** Work request **
Read through the data, and wherever a line holds the word "dimensions", write that line out.

[Stored items]

┌──

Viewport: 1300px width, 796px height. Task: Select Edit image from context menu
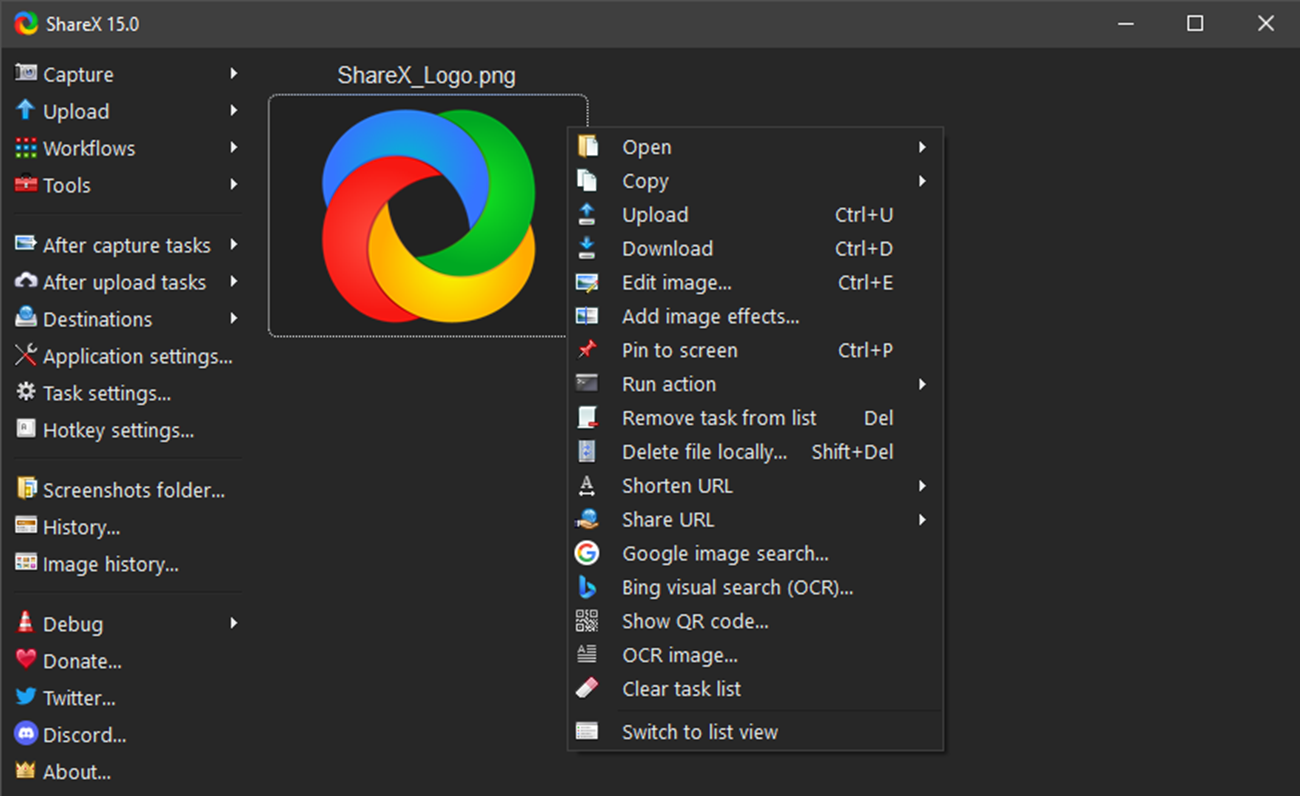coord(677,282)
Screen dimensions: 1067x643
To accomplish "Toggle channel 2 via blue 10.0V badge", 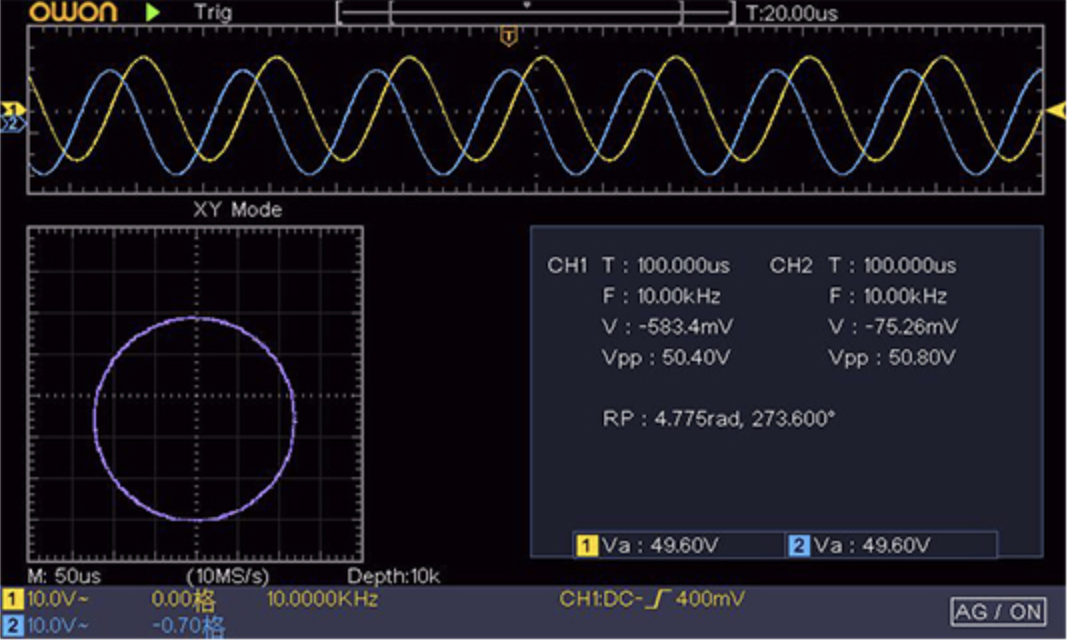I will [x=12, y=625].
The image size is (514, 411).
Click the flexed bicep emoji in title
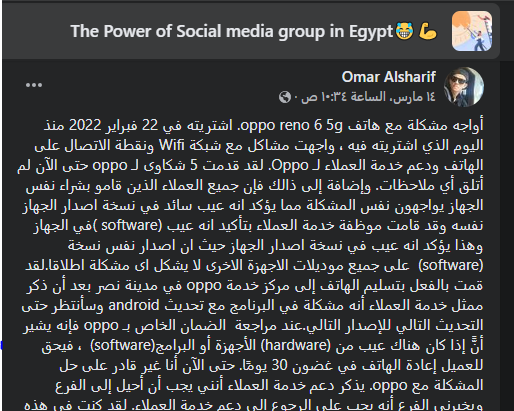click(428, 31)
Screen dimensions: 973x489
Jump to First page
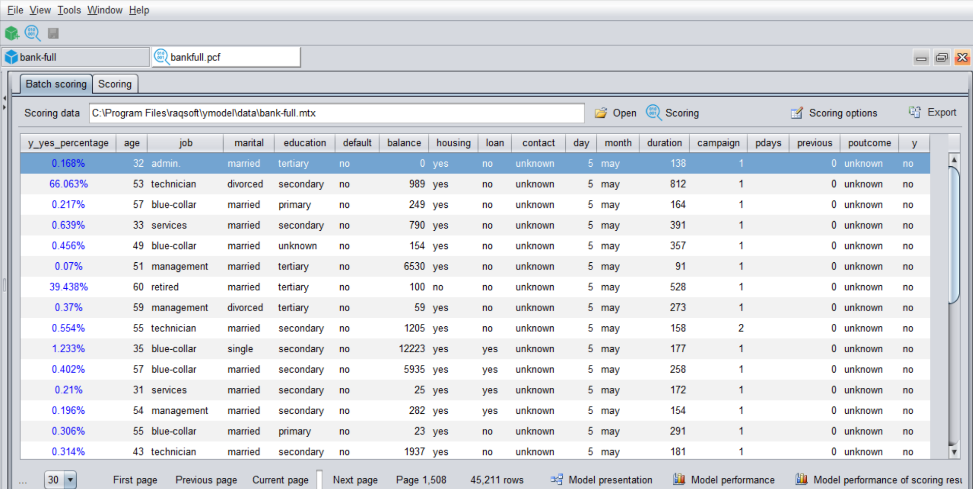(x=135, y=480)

└──

** Task result **
Screen dimensions: 1067x643
Screen dimensions: 973x489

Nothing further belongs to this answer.